Collecting GPU data using NVIDIA dcgm-exporter scripts


The NVIDIA dcgm-exporter integration enables BMC Helix Continuous Optimization administrators to collect GPU performance metrics from NVIDIA GPU–enabled hosts. The collected metrics include GPU utilization, memory usage, temperature, clock rates, and activity of the encoder and decoder.

You use this integration to monitor GPU performance and health, analyze workload behavior, and support capacity planning in BMC Helix Continuous Optimization. If GPU metrics are not collected, BMC Helix Continuous Optimization does not display GPU performance data, which limits visibility into GPU usage and capacity trends.

This integration is typically configured after dcgm-exporter is installed and running on GPU hosts and before GPU views and reports are used in BMC Helix Continuous Optimization. The Remote ETL Engine (REE) collects the metrics, processes them into CSV files, and imports the data into BMC Helix Continuous Optimization for analysis and reporting.

What is NVIDIA dcgm-exporter?

NVIDIA dcgm-exporter is an NVIDIA-provided component that exposes GPU performance and health metrics through an HTTP endpoint using NVIDIA Data Center GPU Manager (DCGM).

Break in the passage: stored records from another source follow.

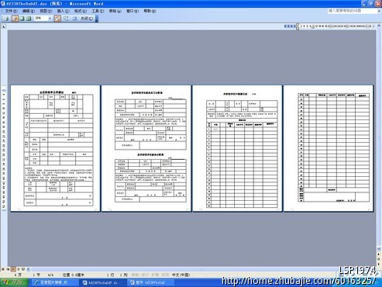
Task: Toggle the Magnifier tool in preview toolbar
Action: 15,19
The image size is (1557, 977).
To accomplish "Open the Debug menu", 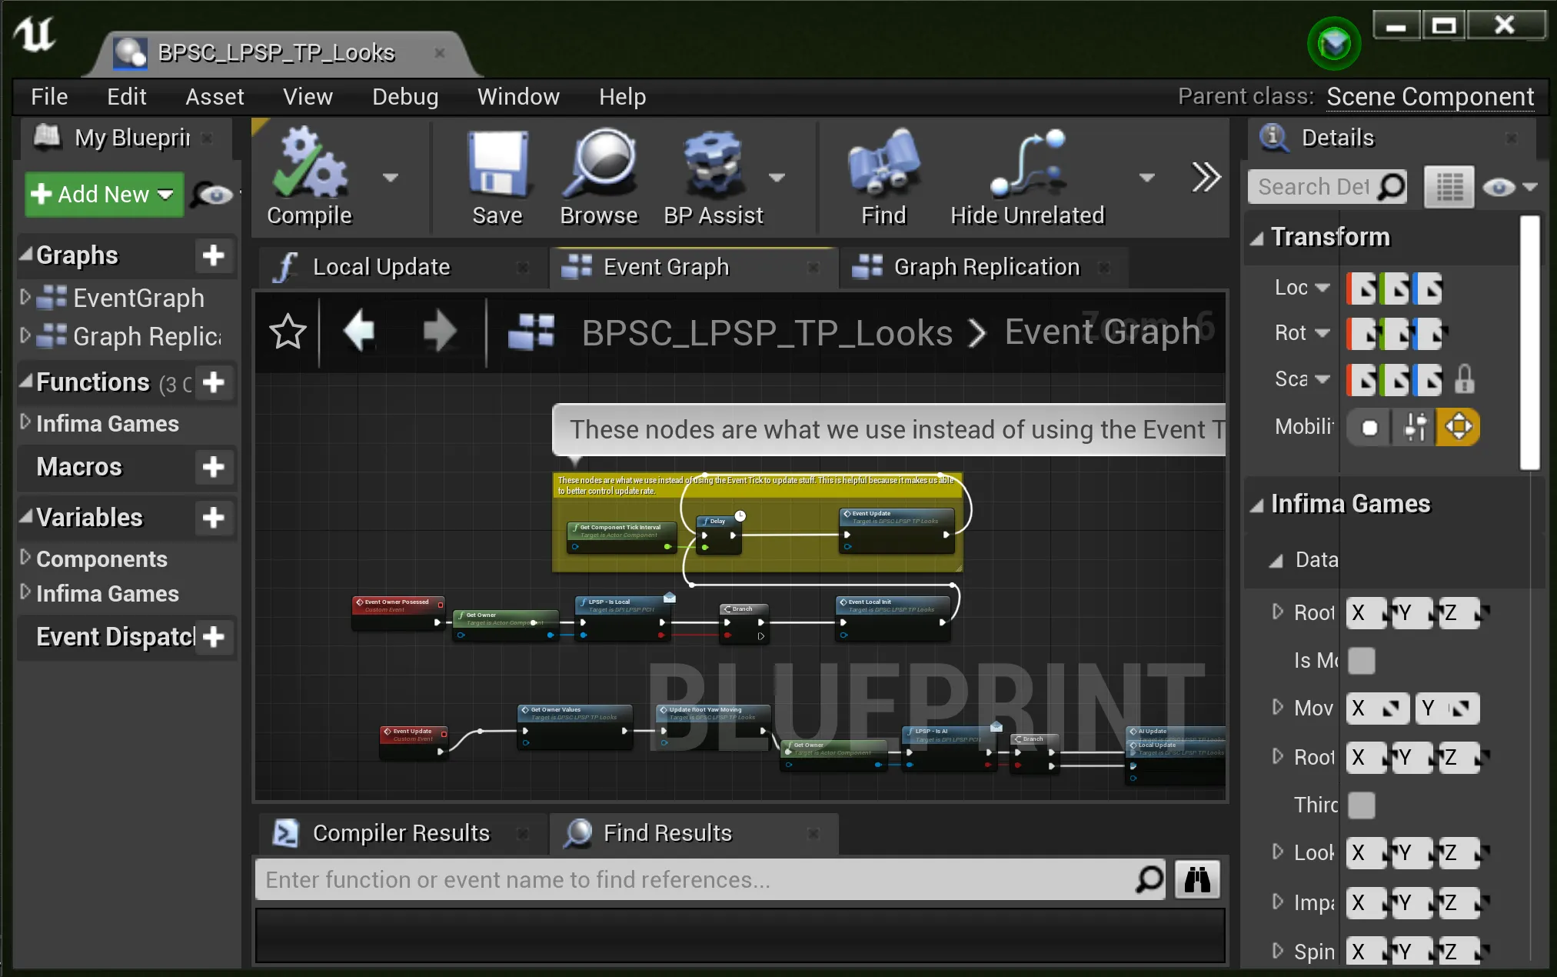I will pyautogui.click(x=405, y=97).
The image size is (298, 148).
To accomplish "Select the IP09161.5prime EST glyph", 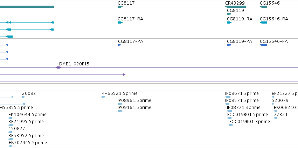I will (x=120, y=111).
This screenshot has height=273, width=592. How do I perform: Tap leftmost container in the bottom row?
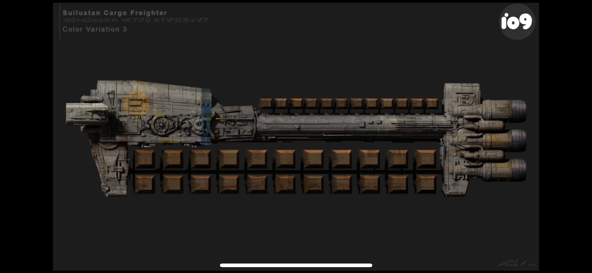(145, 184)
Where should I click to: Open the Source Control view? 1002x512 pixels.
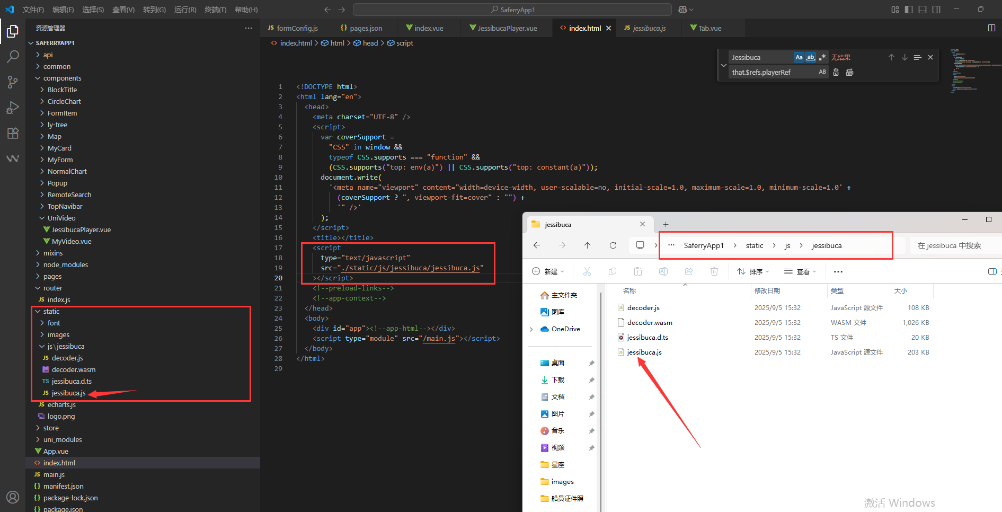click(x=12, y=82)
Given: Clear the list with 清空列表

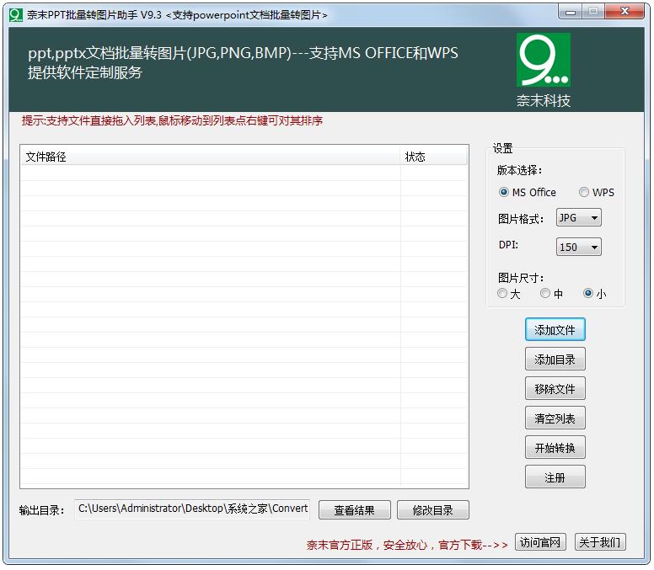Looking at the screenshot, I should tap(555, 418).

BMC Helix Continuous Optimization does not install or manage dcgm-exporter. You must install and run dcgm-exporter on GPU-enabled hosts, either directly on the host or as a container, using NVIDIA-supported methods. Once running, BMC Helix Continuous Optimization collects GPU metrics by polling the /metrics endpoint.

For installation and configuration details, see the official NVIDIA dcgm-exporter documentation: https://docs.nvidia.com/datacenter/dcgm/latest/gpu-telemetry/dcgm-exporter.html

GPU metric collection and import rely on the following components:

  • A Process Runner system task that executes the dcgm-exporter collection and aggregation scripts.
  • A Generic – CSV Parser ETL that imports the generated CSV files into BHCO.

Before you begin

Before you start collecting GPU metrics, ensure that the following requirements are met:

  • dcgm-exporter is installed and running on all GPU hosts.
  • REE must have network access to GPU endpoints.
  • REE must have bash, curl, and jq installed.
  • A text that lists all dcgm-exporter endpoints and their corresponding and polling intervals is created. Example:

    http://gpu-host1:9400/metrics,30 
    http://gpu-host2:9400/metrics,30 
    http://gpu-host3:9400/metrics,10 
    
Information
Important

Ensure the polling interval matches the data update frequency configured in dcgm-exporter.

Scripts and usage

Use the following scripts to collect, aggregate, and prepare GPU metrics for import into BHCO:

ScriptPurposeWhen to useHow to run
dcgm-integration.shWrapper that automates collection and aggregationFor scheduled, repeatable execution$ ./dcgm-integration.sh -i <path_to_endpoint_file>
dcgm-collector.shPolls GPU endpoints and stores raw JSONAlways as the first step./dcgm-collector.sh -l <dcgm-exporter-endpoint> -p <dcgm-exporter polling interval> -d <duration is seconds>
dcgm-aggregator.shAggregates JSON files into CSVAfter collection, before ETL import$ ./dcgm-aggregator.sh
include/metrics_mapping.shMaps dcgm metrics to BHCO metricsAlways used by the integration scriptAuto-included
include/tools.shChecks and installs jq if missingAlways used by the integration scriptAuto-included

To collect and process GPU metrics using the dcgm-exporter scripts

  1. The dcgm-integration.sh script reads the endpoint file and launches dcgm-collector.sh for each GPU host.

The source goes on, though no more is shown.